Mortgage Market Update – June 07 2023

General

Posted by: Jenni Jackson

June 07, 2023

Bank of Canada – Will They Continue to Raise Rates?

 

All Canadian mortgage holders have been holding our collective breaths during each of the Bank of Canada’s interest rate announcements. The BOC has made it clear today that we are not out of the woods yet. With a 0.25% increase to its overnight lending rate, we will see the Prime Rate move up to 6.95%. The last time that we have seen rates at this level was in 2007.

This rate hike today affects variable or adjustable rate mortgages, as well as secured or unsecured lines of credit. 
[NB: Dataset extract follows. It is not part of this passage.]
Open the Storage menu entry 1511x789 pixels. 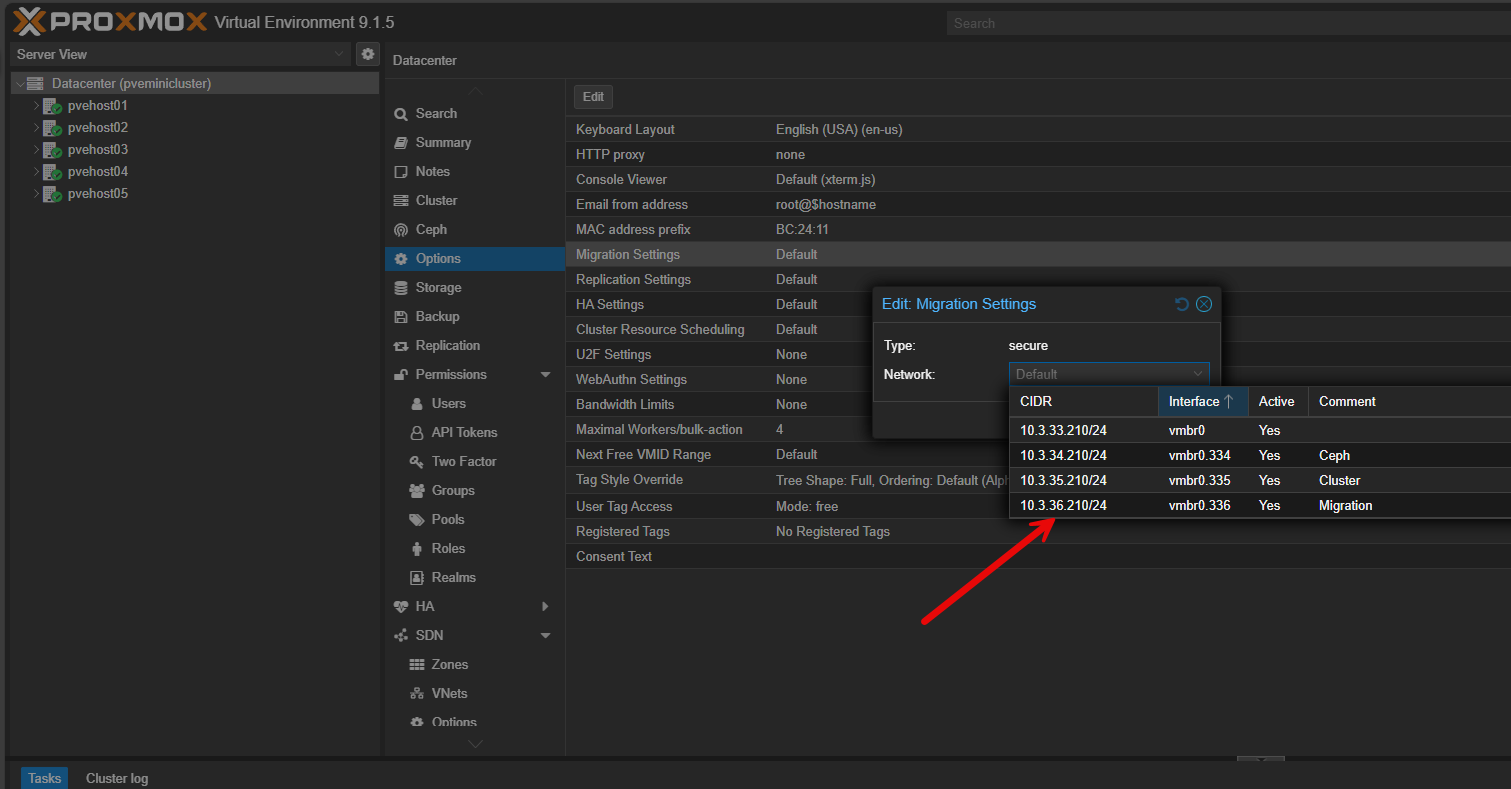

Will the BOC continue to raise rates? This is a toss-up and there is no clear answer. The main reason for the BOC’s decision today is the surprising strength and resilience in the Canadian housing market. The most recent data shows that the housing market is gaining strength despite the rise in rates. In the BOC’s eyes, if the most rate-vulnerable sector is still growing, more rate hikes are needed. Last month showed a slight uptick in overall inflation and there are hints that the 2nd quarter of Canada’s economy may also be in excess. That being said, many Economists do not believe that the way back to 2% inflation will be a steady drop – some upticks were expected. 

Canadian households are much more interest rate sensitive in comparison to our neighbors in the US. With our shorter term mortgages, households with renewals coming up in the next 2-3 years will most likely see increased rates. With this rate increase today, the Canadian Government 5 year bond yields have increased sharply – we are expecting all lenders to issue increases to their fixed rate offerings in the next day or so.

 

IMPORTANT DATES COMING UP:

June 09 – Canadian Employment Data

June 13 – US CPI Data for May 2023

June 14 – US Federal Rate Announcement

June 27 – Canadian CPI Data for May 2023

 

Click below to read the most recent announcement straight from the Bank of Canada:

June 07 2023 Rate Announcement

 

I will leave you with an excerpt from the BOC Announcement:

“The Bank continues to expect CPI inflation to ease to around 3% in the summer…However, with three-month measures of core inflation running in the 3½-4% range for several months and excess demand persisting, concerns have increased that CPI inflation could get stuck materially above the 2% target.”

Only time will tell, but Canadians are more than ready for inflation and higher rates to ease.